The Native American studies program at Dartmouth College in Hanover, New Hampshire has come a long way from having just one half-time professor and offering two classes when it was established in 1972 by then-college president John Kemeny.
Now, 40 years later, the program boasts nine faculty and offers 25 classes, though former department chair and history professor Colin Calloway says there’s still room for improvement, reported The Dartmouth.
“It’s an occasion to pause, look back and think, ‘OK, that’s how far we’ve come,’ and see the opportunities for future growth and future development,” he told the student newspaper.
Bruce Duthu, the Native American studies department chair, is working on getting a program going that would work with Pueblo communities that Calloway says would add a “new dimension” to the program.
The department is also looking for a Native American art professor.

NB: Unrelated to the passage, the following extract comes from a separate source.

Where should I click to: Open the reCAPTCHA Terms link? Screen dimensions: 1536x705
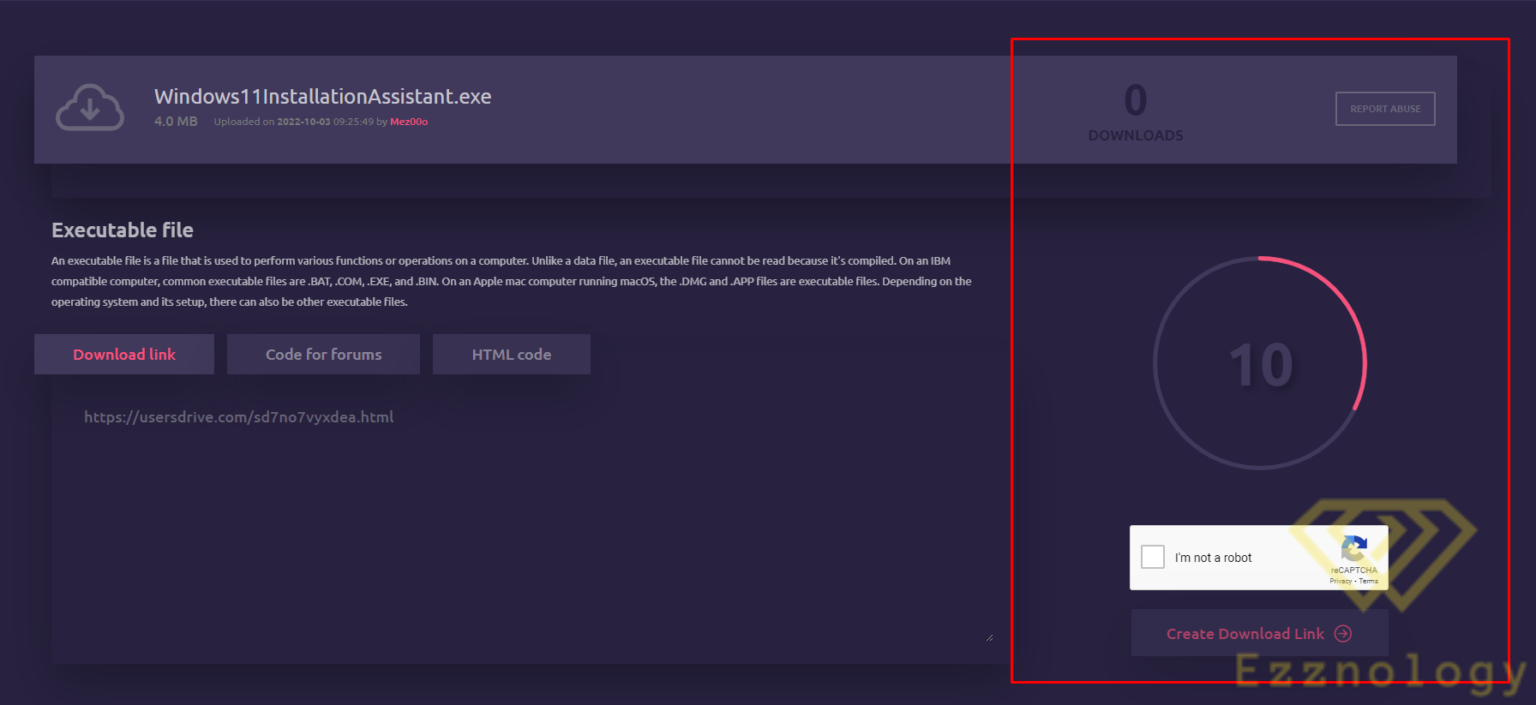(1368, 581)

“It’s a gap in our curriculum, especially since we have such a relationship with the Hood Museum [at Dartmouth], which has such a great collection of Native American art,” Calloway told The Dartmouth. “It’s a shame to not have a faculty member who can take advantage of those kinds of things.”
One of the first students to take classes in the program, Michael Hanitchak, remembers when the program was controversial because it wasn’t seen as a legitimate field of study.
“There is a certain amount of remembering how difficult it was to be involved during a time when it was controversial and a certain amount of satisfaction that it has been very successful,” Hanitchak told The Dartmouth.
Monica Stretten, a member of the Chickahominy Tribe, told The Dartmouth that she came to the college specifically for the school’s Native American studies program and community.
“I’m glad that I’ve had the opportunity to study these things because it exposes me to new ideas, and it also reaffirms what I’ve been feeling,” Stretten told the student newspaper. “It’s sad that sometimes people don’t take Native American studies very seriously. It’s very important in terms of social context, and you can apply it to whatever field you want.”
She also feels the program helps Native American students get recognized in cotemporary society.
“The first thing you think of when you think of Natives is Indians from the 1800s with headdresses,” Stretten said. “You don’t think about someone like me who is in your classroom or your friend. You don’t think of them in a modern context, as doctors, lawyers or politicians.”
A 40th anniversary Native American Studies Symposium will be held Friday, September 28 titled “Indigenous Rights, Sovereignty and Nationhood” from 4-6 p.m. Ned Blackhawk, a member of the Te-Moak Tribe of the Western Shoshone and a professor of history and American studies at Yale University, says Dartmouth’s Native American studies program is highly regarded.
“Dartmouth’s program is really one of the jewels in the crown of the Ivy League,” Blackhawk, who will speak at the symposium, told the student newspaper. “The program is very well-known—visiting professors, museum, lots of faculty members, far more Native American studies faculty members. These all contribute to the flourishing community.”
Seven out of nine of the current faculty members in the Native American studies program at Dartmouth identify as Native American.